SPECIAL REPORT CASE STUDY: Just because few small businesses can afford to buy the leading edge in technology, that does not mean their need for it is any less than their larger counterparts. Indeed, for businesses whose operations are primarily conducted online, buying the right technology at the beginning can be the difference between success and failure.
Hence it was fortunate for Webjet that when the startup business came to develop its online travel booking service three years ago that it was able to receive a strong helping hand from its technology supplier and business partners.
Webjet was the first company selected by Microsoft to participate in its Solutions Development Centre (SDC), a concept first run in the UK in 1999, which brings together resources from Microsoft and its solutions partners to work closely on a client project.
According to Webjet’s managing director and co-founder, David Clarke, Webjet had developed a vision of a web-based booking system that acted as a travel service aggregator (TSA), able to link into travel product booking engines regardless of the system on which they resided.
Previous online systems had relied heavily on extensions to legacy airline booking systems, some of which had histories stretching back over 30 years. Many discount airlines, such as Jetstar and Virgin Blue, as well as many hotel chains, had chosen to take themselves out of the airline booking systems altogether due to their expense, and build their own booking engines to go direct to consumers.
Webjet also sought to create a secure consumer payment facility that was independent of that used natively by other booking services.
Clarke says Webjet needed to develop a solution that was massively scalable, and where the add-on modules to connect to more suppliers could all be effectively hooked-up on a plug-and-play basis. He says Webjet also needed the processing capacity that would be equivalent to a small airline.
"We needed a completely different construction, and it had to be a product which could be maintained at the user interface level, cheaply, efficiently and easily, without digging into the code base," Clarke says. "We needed to be able to process vast numbers of individual transactions, and the best booking engine that existed in Australia at that time was probably capable of only a couple of hundred concurrent users. We needed to have 10 times that at least."
That requirement led Webjet to consider Microsoft’s .NET environment — at the time a relatively new and untried technology.
Microsoft was also looking for a project in Australia that suited the SDC concept. According to Microsoft’s small and medium business director for Australia, Pip Marlow, the SDC model allows companies like Webjet to utilise new technology more rapidly and with more confidence.

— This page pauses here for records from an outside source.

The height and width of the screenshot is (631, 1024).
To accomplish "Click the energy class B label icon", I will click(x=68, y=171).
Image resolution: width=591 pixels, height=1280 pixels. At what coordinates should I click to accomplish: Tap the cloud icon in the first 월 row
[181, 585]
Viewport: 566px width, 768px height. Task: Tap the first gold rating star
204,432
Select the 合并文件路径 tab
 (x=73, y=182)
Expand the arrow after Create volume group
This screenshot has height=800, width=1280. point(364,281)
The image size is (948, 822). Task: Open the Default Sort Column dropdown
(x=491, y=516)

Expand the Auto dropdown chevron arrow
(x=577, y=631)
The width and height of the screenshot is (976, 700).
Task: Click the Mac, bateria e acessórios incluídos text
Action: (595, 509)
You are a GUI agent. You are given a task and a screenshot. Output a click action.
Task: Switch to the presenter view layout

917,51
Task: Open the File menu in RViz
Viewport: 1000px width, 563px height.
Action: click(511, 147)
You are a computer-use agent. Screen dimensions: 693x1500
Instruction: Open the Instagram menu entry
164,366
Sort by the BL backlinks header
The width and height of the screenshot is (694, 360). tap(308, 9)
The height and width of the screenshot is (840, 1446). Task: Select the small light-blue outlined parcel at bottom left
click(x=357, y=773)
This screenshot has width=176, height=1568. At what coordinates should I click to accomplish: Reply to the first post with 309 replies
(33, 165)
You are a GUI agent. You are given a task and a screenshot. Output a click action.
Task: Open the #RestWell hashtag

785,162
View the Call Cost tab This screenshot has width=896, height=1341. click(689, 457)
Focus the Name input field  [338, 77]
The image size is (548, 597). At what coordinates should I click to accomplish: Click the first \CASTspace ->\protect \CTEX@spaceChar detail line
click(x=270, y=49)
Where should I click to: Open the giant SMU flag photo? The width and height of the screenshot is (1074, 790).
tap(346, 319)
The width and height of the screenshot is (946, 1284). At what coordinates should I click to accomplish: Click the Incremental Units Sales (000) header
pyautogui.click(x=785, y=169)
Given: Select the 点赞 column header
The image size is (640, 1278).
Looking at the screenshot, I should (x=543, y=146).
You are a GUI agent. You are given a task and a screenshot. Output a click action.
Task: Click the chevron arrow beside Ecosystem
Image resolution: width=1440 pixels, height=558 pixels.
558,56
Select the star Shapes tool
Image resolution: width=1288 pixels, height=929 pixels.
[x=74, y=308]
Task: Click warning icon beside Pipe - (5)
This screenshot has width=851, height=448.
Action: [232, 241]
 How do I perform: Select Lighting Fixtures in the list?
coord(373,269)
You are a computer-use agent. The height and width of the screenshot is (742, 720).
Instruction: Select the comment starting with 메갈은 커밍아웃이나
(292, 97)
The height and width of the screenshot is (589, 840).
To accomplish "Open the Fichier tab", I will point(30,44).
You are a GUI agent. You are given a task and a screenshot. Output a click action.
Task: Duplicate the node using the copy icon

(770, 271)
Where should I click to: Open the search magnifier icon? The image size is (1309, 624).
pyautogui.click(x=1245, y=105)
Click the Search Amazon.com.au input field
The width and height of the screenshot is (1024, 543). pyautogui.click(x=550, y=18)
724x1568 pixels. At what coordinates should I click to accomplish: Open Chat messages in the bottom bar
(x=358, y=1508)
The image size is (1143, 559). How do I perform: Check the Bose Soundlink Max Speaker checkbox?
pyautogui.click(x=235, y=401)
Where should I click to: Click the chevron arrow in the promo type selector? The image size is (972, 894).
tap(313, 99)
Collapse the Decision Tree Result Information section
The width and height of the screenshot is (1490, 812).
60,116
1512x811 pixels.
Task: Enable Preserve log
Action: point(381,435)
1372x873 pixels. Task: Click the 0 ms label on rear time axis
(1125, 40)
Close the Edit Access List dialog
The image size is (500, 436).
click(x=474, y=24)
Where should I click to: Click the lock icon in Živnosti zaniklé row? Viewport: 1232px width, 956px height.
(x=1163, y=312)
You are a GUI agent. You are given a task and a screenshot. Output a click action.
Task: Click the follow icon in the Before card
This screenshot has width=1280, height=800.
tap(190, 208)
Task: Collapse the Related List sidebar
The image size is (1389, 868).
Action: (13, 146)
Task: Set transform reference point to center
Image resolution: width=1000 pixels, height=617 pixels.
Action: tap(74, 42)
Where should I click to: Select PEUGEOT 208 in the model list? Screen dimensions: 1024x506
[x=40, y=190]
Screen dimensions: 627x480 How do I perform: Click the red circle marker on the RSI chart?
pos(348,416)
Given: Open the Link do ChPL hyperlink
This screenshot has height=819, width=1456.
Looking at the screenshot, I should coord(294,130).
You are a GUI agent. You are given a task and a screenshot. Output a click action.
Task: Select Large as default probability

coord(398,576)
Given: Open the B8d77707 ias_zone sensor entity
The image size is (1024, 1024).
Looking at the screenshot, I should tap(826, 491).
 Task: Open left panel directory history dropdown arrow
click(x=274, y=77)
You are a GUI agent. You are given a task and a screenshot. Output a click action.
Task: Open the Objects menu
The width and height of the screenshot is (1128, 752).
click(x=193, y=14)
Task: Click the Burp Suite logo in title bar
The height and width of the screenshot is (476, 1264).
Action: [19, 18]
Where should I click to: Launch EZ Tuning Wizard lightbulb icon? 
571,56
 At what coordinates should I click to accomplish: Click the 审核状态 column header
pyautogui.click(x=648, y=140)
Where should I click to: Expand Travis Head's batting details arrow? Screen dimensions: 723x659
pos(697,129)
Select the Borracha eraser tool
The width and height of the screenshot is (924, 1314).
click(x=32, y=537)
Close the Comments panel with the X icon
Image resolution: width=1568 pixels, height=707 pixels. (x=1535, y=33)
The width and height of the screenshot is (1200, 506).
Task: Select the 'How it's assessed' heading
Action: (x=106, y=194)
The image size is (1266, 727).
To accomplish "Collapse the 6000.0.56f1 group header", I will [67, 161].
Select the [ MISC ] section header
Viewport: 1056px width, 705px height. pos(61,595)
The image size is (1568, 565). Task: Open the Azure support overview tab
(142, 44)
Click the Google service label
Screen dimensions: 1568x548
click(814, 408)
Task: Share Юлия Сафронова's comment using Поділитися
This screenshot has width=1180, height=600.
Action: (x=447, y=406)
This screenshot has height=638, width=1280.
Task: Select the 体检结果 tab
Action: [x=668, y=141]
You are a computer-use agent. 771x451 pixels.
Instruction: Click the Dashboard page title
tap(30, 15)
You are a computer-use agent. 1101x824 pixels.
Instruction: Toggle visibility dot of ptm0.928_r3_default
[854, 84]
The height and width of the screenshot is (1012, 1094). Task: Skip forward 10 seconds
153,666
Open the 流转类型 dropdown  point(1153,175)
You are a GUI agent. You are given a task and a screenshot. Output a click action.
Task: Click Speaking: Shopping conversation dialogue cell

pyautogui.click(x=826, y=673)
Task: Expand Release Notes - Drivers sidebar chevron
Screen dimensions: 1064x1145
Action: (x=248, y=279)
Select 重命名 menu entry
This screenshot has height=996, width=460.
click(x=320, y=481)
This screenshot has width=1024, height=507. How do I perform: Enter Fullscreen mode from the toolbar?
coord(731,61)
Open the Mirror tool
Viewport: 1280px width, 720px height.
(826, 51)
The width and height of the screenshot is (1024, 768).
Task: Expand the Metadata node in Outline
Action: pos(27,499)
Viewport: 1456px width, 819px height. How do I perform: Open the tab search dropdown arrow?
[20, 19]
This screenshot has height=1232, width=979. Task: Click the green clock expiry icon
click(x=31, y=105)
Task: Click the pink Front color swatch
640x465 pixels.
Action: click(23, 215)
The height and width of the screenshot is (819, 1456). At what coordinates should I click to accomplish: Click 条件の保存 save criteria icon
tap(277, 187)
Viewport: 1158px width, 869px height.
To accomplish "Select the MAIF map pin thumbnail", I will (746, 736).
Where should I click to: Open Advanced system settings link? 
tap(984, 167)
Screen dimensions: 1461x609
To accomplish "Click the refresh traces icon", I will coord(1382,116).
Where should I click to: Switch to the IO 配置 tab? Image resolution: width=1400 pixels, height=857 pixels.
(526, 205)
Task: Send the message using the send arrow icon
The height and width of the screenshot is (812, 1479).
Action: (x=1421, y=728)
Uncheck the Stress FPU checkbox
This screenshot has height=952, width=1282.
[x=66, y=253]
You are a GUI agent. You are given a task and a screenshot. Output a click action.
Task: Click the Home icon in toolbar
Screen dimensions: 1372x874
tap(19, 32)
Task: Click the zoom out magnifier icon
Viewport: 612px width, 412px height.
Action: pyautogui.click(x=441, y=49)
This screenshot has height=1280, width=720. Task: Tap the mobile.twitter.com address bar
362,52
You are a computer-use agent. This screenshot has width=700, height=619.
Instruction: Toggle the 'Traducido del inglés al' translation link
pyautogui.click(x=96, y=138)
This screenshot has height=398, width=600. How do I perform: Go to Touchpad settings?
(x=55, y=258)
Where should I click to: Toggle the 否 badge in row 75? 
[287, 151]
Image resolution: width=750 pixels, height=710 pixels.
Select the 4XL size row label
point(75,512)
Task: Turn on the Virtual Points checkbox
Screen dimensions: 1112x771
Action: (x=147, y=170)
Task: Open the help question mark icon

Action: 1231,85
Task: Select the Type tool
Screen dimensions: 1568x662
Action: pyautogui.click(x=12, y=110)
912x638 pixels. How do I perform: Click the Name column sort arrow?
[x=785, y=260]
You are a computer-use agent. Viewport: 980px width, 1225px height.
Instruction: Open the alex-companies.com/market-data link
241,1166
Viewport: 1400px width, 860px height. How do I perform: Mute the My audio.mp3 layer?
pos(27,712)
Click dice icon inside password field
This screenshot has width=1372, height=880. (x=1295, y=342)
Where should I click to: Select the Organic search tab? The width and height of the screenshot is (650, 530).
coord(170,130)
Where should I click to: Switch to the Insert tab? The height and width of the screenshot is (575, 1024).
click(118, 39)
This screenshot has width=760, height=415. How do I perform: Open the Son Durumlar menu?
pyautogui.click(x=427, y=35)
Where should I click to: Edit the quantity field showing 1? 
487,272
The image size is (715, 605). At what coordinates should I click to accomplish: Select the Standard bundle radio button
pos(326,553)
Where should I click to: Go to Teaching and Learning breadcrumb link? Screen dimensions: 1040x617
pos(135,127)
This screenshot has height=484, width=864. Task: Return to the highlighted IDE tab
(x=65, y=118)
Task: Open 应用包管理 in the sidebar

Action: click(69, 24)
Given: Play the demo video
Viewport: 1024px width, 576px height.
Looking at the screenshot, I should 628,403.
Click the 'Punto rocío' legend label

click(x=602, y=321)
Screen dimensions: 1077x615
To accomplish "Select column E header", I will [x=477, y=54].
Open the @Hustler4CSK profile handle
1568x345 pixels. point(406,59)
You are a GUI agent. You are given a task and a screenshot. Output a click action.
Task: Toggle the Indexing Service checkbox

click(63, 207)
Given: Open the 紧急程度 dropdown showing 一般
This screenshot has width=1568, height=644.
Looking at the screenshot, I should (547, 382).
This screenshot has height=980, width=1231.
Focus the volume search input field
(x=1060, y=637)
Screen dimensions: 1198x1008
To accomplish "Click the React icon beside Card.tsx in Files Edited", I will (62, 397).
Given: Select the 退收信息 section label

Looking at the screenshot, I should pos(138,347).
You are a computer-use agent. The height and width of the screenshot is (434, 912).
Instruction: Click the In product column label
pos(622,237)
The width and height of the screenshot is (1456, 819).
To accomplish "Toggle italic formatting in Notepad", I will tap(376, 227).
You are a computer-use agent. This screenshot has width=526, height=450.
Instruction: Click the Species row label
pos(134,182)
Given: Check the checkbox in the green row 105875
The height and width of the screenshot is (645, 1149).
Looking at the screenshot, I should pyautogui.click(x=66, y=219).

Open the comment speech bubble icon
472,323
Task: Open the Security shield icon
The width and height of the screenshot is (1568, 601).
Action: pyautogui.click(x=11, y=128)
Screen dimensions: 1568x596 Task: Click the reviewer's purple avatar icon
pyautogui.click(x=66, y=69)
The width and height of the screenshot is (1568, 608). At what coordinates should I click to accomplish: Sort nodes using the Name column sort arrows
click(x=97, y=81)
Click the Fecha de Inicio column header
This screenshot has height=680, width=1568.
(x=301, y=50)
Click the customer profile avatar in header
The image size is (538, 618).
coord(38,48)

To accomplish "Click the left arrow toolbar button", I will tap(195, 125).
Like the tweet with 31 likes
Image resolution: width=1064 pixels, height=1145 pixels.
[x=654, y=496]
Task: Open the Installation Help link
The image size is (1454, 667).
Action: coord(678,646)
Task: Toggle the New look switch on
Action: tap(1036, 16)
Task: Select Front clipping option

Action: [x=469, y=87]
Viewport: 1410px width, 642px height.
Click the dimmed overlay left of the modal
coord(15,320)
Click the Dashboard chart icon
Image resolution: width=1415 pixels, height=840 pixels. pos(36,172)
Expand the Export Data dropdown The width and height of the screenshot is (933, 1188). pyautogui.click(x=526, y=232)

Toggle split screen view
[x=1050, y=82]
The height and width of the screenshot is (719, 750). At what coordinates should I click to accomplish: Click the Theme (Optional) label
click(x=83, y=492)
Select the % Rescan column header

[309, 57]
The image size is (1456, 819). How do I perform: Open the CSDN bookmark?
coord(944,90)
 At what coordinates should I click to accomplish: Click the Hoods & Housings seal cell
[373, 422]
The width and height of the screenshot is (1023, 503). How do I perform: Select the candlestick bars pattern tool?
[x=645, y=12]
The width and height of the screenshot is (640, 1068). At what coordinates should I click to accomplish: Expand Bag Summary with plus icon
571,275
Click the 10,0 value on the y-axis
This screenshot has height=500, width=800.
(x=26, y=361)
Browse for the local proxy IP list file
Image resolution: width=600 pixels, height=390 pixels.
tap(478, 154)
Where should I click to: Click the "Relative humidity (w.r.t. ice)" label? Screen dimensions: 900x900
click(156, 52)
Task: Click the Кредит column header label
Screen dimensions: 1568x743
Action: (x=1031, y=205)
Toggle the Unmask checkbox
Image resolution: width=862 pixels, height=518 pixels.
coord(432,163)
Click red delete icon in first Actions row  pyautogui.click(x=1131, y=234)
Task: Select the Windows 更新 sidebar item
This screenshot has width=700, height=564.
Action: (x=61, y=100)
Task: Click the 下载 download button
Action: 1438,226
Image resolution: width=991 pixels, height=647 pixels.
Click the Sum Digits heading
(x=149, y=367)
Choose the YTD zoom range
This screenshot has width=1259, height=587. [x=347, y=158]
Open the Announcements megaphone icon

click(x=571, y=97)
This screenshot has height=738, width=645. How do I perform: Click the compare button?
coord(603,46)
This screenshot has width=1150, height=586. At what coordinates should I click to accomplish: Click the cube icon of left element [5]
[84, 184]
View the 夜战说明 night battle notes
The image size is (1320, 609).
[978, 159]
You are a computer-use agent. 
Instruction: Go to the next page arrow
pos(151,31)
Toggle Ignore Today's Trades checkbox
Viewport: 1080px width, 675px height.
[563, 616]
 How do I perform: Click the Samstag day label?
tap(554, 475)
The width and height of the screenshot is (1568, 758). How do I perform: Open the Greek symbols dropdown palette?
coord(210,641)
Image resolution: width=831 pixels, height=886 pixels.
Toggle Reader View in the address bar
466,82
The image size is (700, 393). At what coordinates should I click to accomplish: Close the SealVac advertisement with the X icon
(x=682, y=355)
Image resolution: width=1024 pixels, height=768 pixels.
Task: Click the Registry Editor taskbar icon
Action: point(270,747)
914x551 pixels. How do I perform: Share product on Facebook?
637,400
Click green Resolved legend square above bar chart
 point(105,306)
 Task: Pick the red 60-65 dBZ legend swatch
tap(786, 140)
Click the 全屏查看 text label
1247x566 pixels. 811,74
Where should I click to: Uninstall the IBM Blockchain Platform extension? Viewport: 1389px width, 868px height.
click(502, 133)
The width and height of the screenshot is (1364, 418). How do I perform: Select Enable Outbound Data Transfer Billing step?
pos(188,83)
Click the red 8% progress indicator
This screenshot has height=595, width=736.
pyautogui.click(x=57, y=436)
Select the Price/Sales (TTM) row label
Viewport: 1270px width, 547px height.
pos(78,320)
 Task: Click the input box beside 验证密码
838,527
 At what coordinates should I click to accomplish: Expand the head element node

"Microsoft brings technology expertise into the SDC, while our partners bring specialist delivery and design skills," Marlow says. "When combined, this allows customers like Webjet to be more successful with Microsoft technology."
"Our goal with SDC is to enable thought leaders in every industry, such as Webjet, to rapidly and cost-effectively utilise Microsoft’s technology and expertise to quickly design and implement a solution that provides a great customer experience."
Some of Webjet’s staff subsequently relocated to the SDC, to work alongside Microsoft’s staff and project engineers and additional external resources. Clarke says the $1.85 million project, referred to as the TSA, absorbed resources from around the world.
"Microsoft wanted a major project that could put the process to test, and they wanted a product that had consumer recognition," Clarke says. "This project was effectively locked away for a year without commercial distraction. So it became like a development laboratory."
One of the partners involved in the development centre was Readify, a team of technical readiness specialists that consult and train around new and emerging Microsoft technologies. Readify has
since become a key strategic partner of Webjet as a result of the SDC engagement, staying on as the architecture manager for the application.
"Their role is to ensure that the architecture is not corrupted, and to ensure that more complex and sophisticated developments that we might be doing are being done in the most optimum manner," Clarke says.
The managing director of Readify, Graeme Armstrong, says the SDC is an effective way to bring new technologies to smaller organisations.
"The SDC is very much about showcase solutions, pushing new technology boundaries," Armstrong says. ".NET was the first major flagship product which we backed in that specialist capacity. And because TSA was one of the first major applications to be built on .NET, we had the capability to contribute meaningfully."
In January 2004, after just over 12 months in development, Webjet’s booking engine went live.
"It was exactly on time and exactly on budget, and it was utterly bullet proof," Clarke says. "In its first week of operation we had no down time or issues. The risk to all parties in this was enormous, but we haven’t had to call on Microsoft since we released it."
Now Webjet processes more than $14 million month in credit card transactions. The global electronic travel services company Galileo has now adopted Webjet’s core architecture and structure as the heart of their international leisure distribution project.
Marlow says Microsoft has several other large projects in development in the SDC environment, once again drawing partners and clients together with its own resources.
Readify has also continued its relationship with the SDC, working on a couple of current initiatives.
"It suits our model," Armstrong says. "As technical readiness specialists we are not a typical partner who will seek out outsourced development undertakings. So the SDC model is a great one for us because it really lets us embed out consults in these kinds of projects working alongside organisations with complementary skills to ours."